- **WORK ITEM**:
Each line of the records below that includes "agent" adds one to the count; state the final count by itself.

- **ENTRIES SHOWN**:
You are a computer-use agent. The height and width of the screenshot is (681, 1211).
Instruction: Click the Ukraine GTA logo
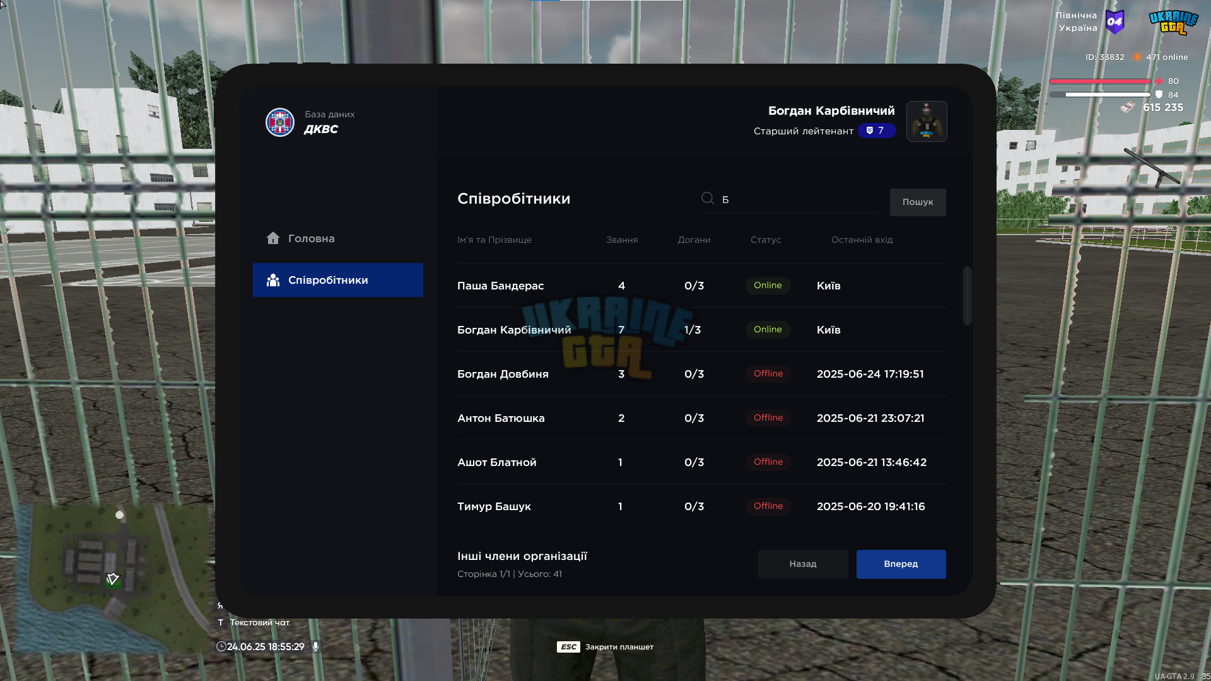(x=1173, y=22)
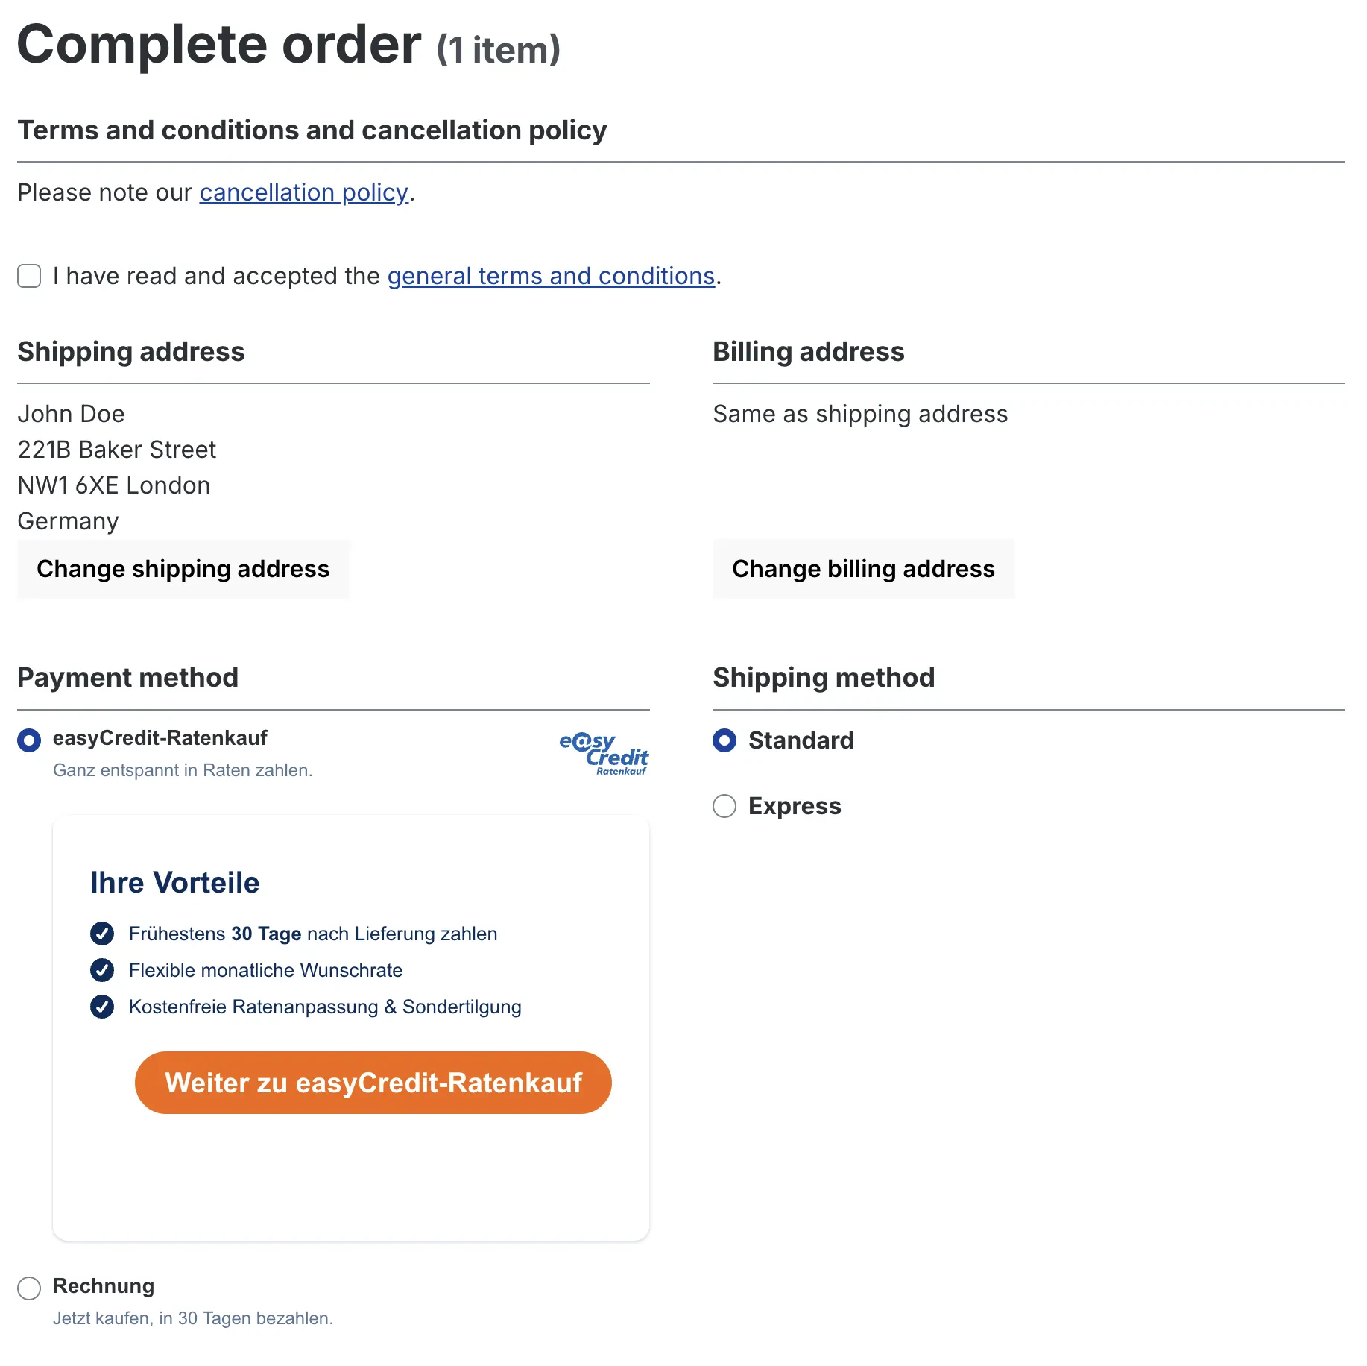Click the Express shipping label text
The image size is (1367, 1366).
795,806
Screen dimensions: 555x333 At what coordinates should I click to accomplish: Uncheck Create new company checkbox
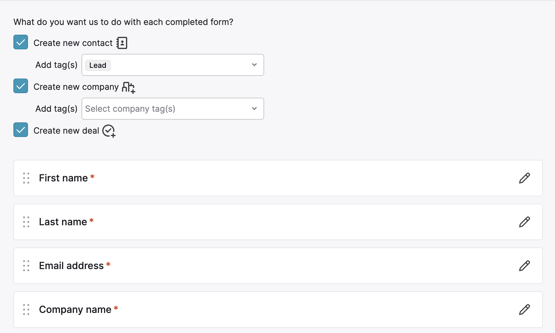(21, 86)
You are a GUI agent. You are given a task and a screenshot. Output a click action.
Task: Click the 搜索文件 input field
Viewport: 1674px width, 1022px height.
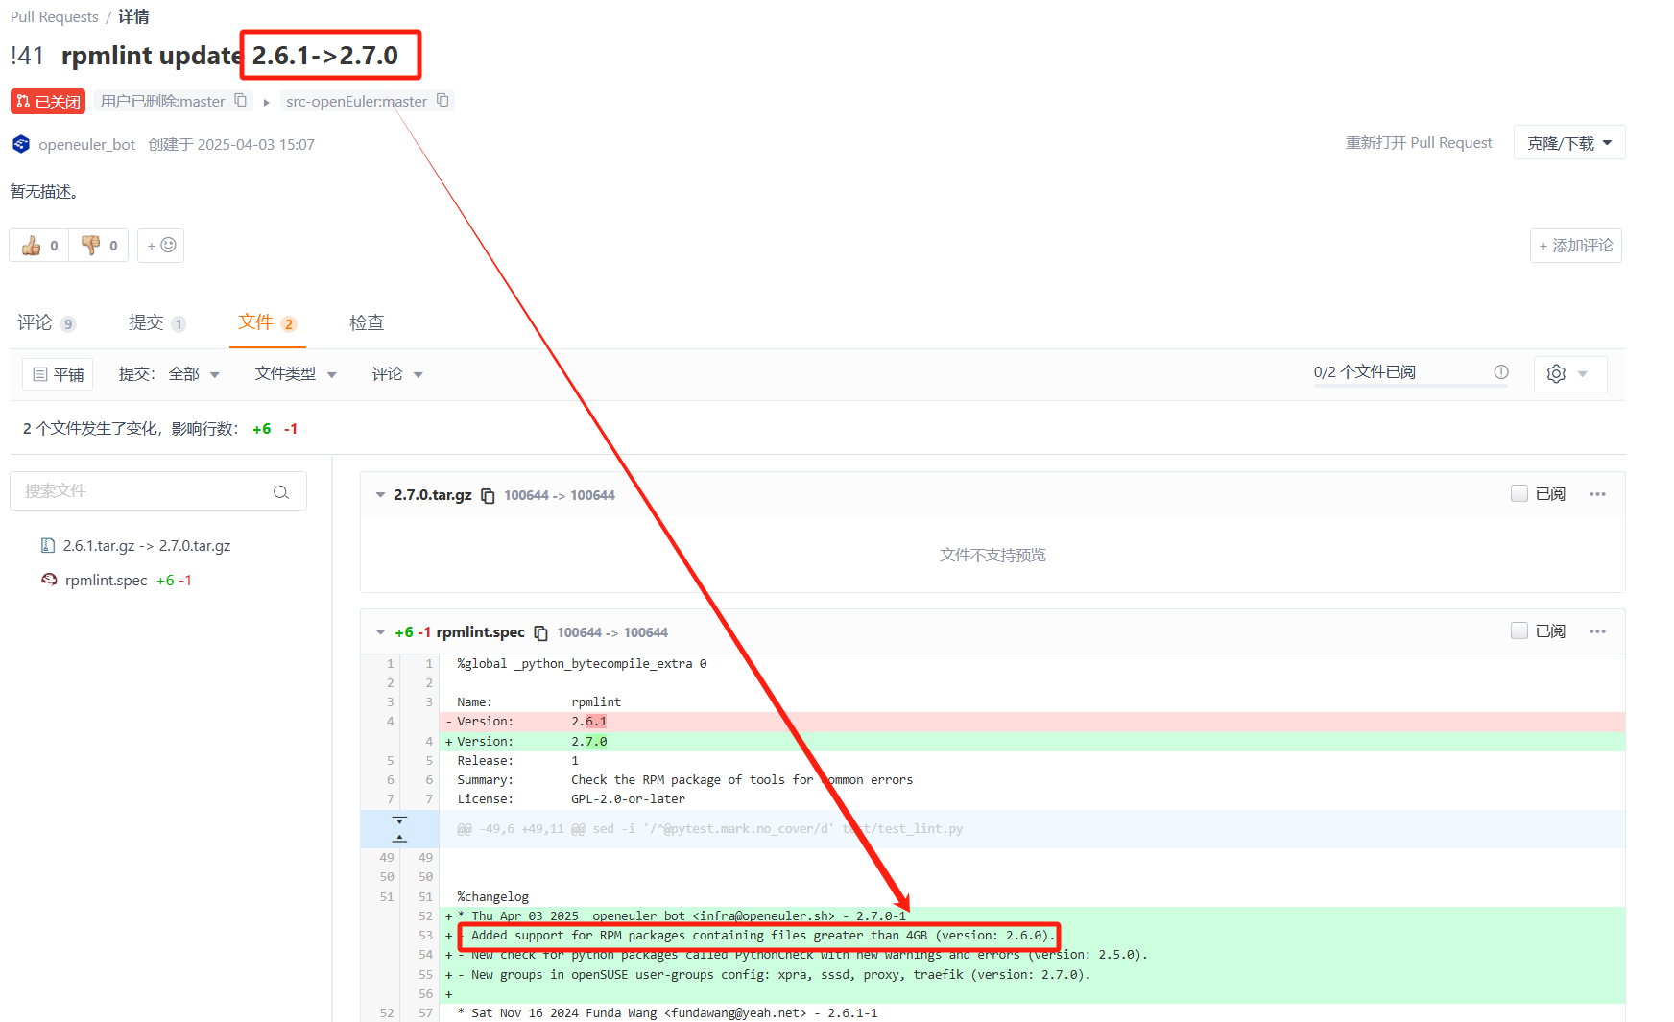(x=144, y=491)
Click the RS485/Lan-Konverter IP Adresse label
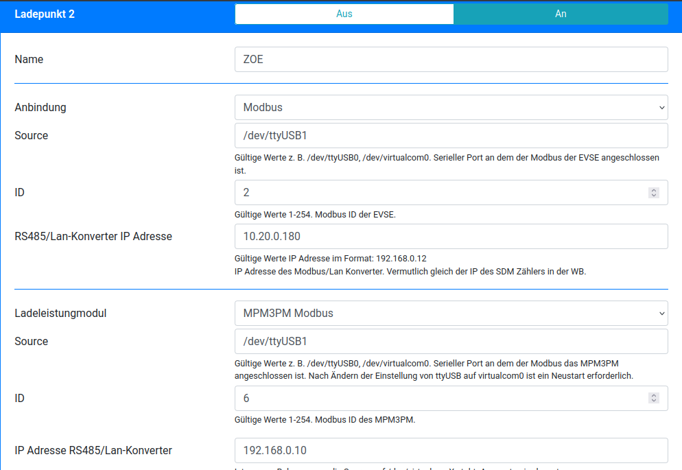This screenshot has height=470, width=682. pyautogui.click(x=93, y=237)
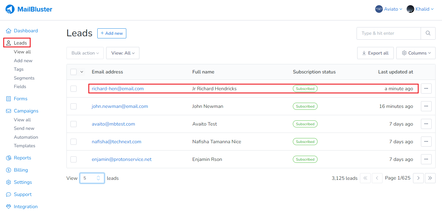Screen dimensions: 442x217
Task: Open the Dashboard home icon
Action: click(x=9, y=31)
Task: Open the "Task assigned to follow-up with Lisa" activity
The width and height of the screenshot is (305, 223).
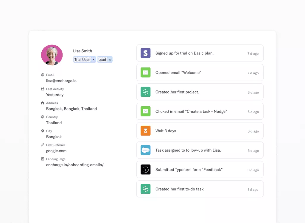Action: (188, 150)
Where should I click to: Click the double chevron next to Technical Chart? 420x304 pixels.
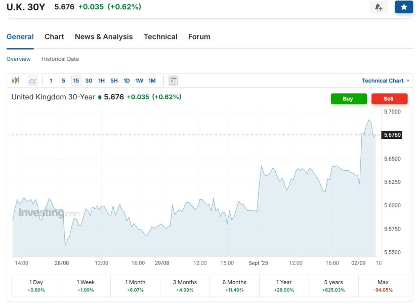[408, 81]
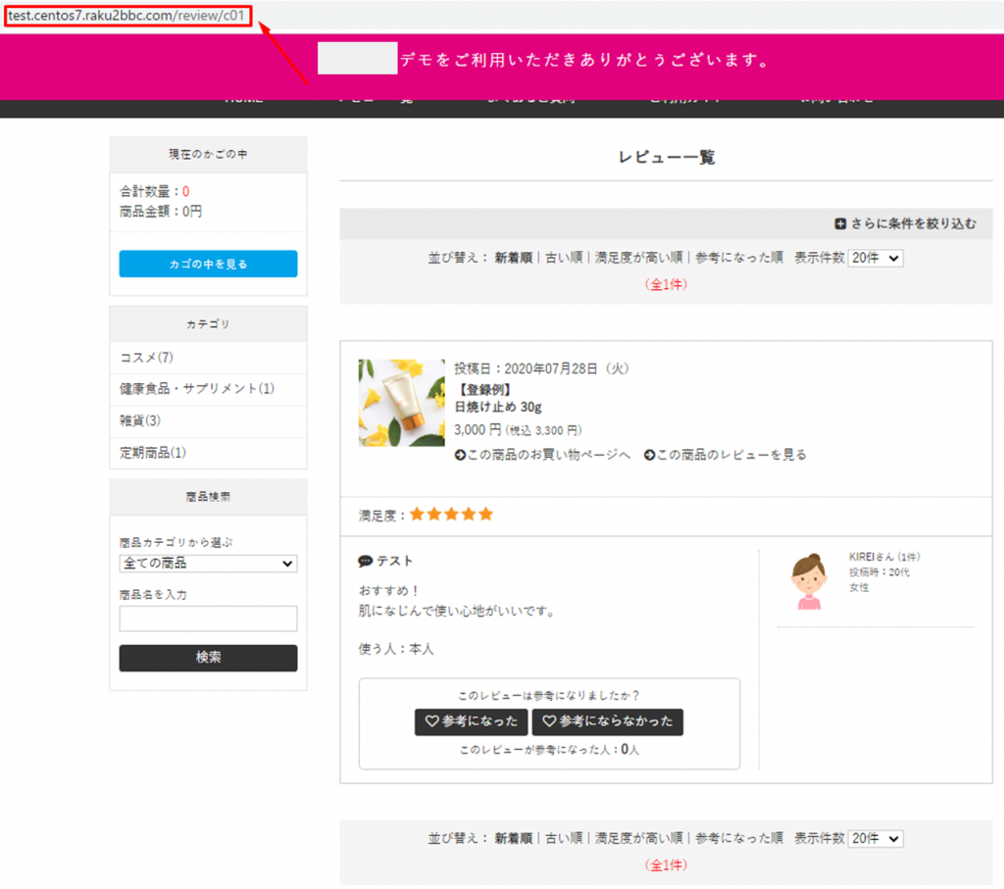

- **RESULT OF THE TASK**:
2